Interactive mode prompts for each part:
kubectl exec -n rkllama -it \
$(kubectl get pod -n rkllama -l app=rkllama -o name | head -1) \
-c rkllama -- /opt/venv/bin/rkllama_client pull
Repo ID: ahz-r3v/DeepSeek-R1-Distill-Qwen-7B-rk3588-rkllm-1.1.4
File: DeepSeek-R1-Distill-Qwen-7B_W8A8_RK3588_o1.rkllm
Custom Model Name: deepseek-7b
Or pass everything as a single 4-part argument — owner/repo/file.rkllm/custom-name:
kubectl exec -n rkllama \
$(kubectl get pod -n rkllama -l app=rkllama -o name | head -1) \
-c rkllama -- /opt/venv/bin/rkllama_client pull \
ahz-r3v/DeepSeek-R1-Distill-Qwen-7B-rk3588-rkllm-1.1.4/DeepSeek-R1-Distill-Qwen-7B_W8A8_RK3588_o1.rkllm/deepseek-7b
Warning
The fourth segment (custom name) is mandatory for non-interactive
use. The client does rsplit('/', 1) to peel off the model name, so if
you only supply three segments the actual filename gets stripped off
and only owner/repo is sent to the server — which fails with
Error: Invalid path 'owner/repo'. The client prints “Download
complete” at the end regardless of success, so the failure is easy to
miss. Always verify with rkllama_client list afterwards.
List and delete models#
List installed models:
kubectl exec -n rkllama \
$(kubectl get pod -n rkllama -l app=rkllama -o name | head -1) \
-c rkllama -- /opt/venv/bin/rkllama_client list
Delete a model. The rkllama_client rm command expects the
original <file>.rkllm filename, not the short name from list, which
is awkward when you have to remember the full quantisation suffix.

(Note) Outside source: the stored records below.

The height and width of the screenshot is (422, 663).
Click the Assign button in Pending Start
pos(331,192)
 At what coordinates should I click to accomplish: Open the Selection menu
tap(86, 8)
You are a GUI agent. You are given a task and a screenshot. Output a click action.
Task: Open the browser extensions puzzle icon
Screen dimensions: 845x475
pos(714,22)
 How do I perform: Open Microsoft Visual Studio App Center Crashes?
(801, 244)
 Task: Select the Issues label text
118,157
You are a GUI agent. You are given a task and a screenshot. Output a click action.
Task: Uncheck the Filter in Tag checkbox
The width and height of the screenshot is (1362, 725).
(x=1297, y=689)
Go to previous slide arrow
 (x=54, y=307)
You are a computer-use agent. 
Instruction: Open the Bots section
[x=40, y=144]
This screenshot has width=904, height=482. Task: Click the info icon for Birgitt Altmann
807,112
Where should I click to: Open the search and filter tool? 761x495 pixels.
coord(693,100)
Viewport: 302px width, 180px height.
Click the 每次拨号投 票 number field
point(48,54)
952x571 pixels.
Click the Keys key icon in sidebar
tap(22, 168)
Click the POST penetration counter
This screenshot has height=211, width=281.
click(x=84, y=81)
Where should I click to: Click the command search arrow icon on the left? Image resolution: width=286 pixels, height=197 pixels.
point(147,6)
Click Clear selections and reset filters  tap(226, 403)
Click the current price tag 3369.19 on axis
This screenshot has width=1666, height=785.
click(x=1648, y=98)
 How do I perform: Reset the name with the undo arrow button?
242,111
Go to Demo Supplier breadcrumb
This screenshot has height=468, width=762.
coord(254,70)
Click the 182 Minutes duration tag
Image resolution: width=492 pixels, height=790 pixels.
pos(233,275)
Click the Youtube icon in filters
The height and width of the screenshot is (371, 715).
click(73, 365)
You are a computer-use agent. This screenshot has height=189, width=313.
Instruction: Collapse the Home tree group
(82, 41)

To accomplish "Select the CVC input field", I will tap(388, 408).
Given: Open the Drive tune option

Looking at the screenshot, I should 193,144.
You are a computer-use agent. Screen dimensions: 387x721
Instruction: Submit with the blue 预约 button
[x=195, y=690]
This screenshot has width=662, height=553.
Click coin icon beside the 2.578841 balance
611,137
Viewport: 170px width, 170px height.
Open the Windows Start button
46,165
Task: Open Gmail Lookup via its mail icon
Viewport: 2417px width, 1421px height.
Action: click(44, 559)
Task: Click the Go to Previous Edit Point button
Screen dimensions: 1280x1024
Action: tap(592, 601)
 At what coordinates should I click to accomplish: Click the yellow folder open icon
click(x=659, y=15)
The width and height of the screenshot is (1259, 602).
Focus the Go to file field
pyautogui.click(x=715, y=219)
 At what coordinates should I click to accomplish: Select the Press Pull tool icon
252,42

Easier: just remove the model directory on the NFS-backed PV:
POD=$(kubectl get pod -n rkllama -l app=rkllama -o name | head -1)
kubectl exec -n rkllama $POD -c rkllama -- rm -rf /opt/rkllama/models/<short-name>
The cuda/ subdirectory under /opt/rkllama/models/ holds the
llamacpp GGUF models on the same NFS share — do not delete it
when wiping rkllama models.
Memory limits#
The RK1 has 16 GB shared between CPU and NPU. Approximate model RAM usage:
Model size |
Quantisation |
Approx. RAM |
|---|---|---|
3B |
W8A8 |
~4 GB |
7B |
W8A8 |
~9 GB |
8B |
W8A8 |
~10 GB |
14B |
W8A8 |
~15 GB (tight) |
Models larger than ~14B will not fit on a single RK1 node.